Who among us hasn’t sat in a salon chair and thought (as the hair stylist spun us around to see all angles): Oh F#$*!! Who among us hasn’t sat in the car and cried. No, wept, over a disastrous hair color, hair style or highlight. If you’re like, Huh, that’s totally never happened to me, then we give you a medal and also side eyes, because we don’t believe you.
Last weekend Jody, in a commendable effort to get a sexy new do, ended up with stripy highlights. She reported to me (and I haven’t seen it yet) that she looked like Kelly Clarkson, who is pretty but definitely has rocked the striped hair. It was so bad, Jody said, she would have to go get it fixed. I can relate. Once, an incompetent stylist put foils in my hair haphazardly, causing them to slip as they were processing leaving me with what can only be described as leopard spots. And because this was back when I was too meek to march back there and demand some help, I lived with it until it grew out. I have a long sad history with hair disasters starting with that rite of passage Sun-In and I’m sure I’m not out of the woods yet.
So, how do you avoid a hair disaster? We did a little research and talked to some hair stylists. And here are their pointers for never crying over your hair again.
- Find a picture. You’ve heard this before. But it’s worth repeating. This is especially important if you are trying something very different. Keep in mind that you’ll want to be sure that the picture (of the celebrity for example) has a similar hair type. It’s not going to work if you have super fine hair and you’re going for.
- Talk to your stylist before they get started. Ask them if they think you can pull of the look you are going for. Tell them a bit about your lifestyle. In my case, I can’t go so short that it can’t go into a ponytail on occasion. I need it off my neck when it’s hot. If the reality is that it’s rarely going to get styled once you leave the salon (maybe you have a new baby or you simply don’t have the time) tell them that too. You don’t need a high maintenance hairstyle if that’s not you.
- If you are coloring, be sure to set expectations. Do you want a dramatic look with bright, noticeable highlights, or are you looking for something more subtle. Again, think about your lifestyle. If getting back to the salon every 4-6 weeks is out of the question, then you probably want something more subtle. Also if this is the first time you are coloring your hair, you may want to ease into it and go more dramatic later. Like most things, it’s easier to add than take away.

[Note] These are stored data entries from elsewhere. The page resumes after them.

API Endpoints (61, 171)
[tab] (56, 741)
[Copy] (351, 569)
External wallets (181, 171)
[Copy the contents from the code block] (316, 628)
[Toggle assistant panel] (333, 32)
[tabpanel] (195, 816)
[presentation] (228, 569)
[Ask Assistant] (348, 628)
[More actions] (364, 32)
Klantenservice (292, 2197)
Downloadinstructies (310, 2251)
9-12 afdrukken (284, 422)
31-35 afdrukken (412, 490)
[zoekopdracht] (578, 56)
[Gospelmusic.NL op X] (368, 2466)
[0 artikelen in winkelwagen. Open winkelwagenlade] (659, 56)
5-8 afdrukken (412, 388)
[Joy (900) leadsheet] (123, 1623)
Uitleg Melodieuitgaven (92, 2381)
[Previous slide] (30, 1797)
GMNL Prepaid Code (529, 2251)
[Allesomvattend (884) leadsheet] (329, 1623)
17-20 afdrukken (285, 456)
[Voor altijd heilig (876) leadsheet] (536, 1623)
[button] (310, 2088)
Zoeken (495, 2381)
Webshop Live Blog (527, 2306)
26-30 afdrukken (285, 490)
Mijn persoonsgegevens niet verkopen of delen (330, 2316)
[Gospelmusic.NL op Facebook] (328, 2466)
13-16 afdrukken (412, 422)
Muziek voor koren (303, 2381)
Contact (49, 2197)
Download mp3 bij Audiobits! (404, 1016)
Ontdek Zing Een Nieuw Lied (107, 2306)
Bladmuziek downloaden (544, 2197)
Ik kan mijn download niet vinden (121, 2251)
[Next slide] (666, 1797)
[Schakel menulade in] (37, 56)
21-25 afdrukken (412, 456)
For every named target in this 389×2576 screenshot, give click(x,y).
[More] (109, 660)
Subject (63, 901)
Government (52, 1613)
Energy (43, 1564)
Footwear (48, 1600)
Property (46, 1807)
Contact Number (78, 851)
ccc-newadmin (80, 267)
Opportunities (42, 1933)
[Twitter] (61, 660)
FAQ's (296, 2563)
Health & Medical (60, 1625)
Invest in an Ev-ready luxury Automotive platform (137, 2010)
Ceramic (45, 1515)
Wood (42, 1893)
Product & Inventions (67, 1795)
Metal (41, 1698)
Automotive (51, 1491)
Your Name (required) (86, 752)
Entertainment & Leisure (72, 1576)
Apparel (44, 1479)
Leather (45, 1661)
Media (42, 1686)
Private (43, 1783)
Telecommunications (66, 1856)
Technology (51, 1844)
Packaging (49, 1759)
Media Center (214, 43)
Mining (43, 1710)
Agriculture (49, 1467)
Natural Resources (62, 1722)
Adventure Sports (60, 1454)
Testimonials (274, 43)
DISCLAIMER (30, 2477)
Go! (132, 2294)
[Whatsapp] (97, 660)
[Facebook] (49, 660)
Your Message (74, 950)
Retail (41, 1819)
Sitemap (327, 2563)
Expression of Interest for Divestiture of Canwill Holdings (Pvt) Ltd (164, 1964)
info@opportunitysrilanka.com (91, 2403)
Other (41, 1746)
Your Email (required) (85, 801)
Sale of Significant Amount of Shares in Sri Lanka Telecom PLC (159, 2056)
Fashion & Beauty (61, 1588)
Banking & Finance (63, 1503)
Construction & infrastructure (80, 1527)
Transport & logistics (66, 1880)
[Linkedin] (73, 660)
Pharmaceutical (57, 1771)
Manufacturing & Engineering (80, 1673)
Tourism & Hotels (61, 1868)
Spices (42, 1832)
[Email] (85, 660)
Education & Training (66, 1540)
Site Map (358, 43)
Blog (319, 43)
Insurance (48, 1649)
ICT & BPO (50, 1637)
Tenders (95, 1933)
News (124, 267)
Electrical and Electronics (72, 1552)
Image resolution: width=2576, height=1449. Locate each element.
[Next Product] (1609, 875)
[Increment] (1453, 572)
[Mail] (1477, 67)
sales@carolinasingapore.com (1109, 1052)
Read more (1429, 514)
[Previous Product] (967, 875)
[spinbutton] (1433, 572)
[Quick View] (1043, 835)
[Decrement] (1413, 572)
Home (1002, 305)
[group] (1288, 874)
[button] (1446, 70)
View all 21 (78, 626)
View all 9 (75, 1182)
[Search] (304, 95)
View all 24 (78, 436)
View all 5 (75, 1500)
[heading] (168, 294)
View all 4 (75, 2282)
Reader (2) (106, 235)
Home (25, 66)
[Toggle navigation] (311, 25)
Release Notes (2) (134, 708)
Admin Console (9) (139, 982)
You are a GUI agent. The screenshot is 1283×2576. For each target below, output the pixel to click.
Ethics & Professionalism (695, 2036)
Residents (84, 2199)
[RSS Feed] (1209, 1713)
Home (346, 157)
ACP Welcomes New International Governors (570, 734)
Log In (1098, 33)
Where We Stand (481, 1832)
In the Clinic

- If halfway through the hair cut, you start freaking out, speak up. There may not be much they can do, but if you’re not liking how something is starting to look, as it’s happening, say so. Same goes for the styling afterwards. How many times have you left the salon and gone home to wash it out and style it yourself? That defeats the purpose. If they are over-styling and you’re going to walk out of there looking like Barbie, tell them you’d prefer to skip the beauty queen blow-out
- Be specific about what you don’t like. Let’s say it’s all over and you hate it. Like it’s all you can do to hold it together. Speak up. Hair stylists are nice people and they don’t want you to leave unhappy. If you’re not sure, maybe ask if you can come back if you can’t get used to it. If you know you don’t like what you see in the mirror, don’t leave without a follow-up appointment. It’s rare for a stylist to charge for a follow-up “fix it” appointment.
There you have it. We expect none of you will ever have a hair disaster again. And if you do, you’ll at least share pictures.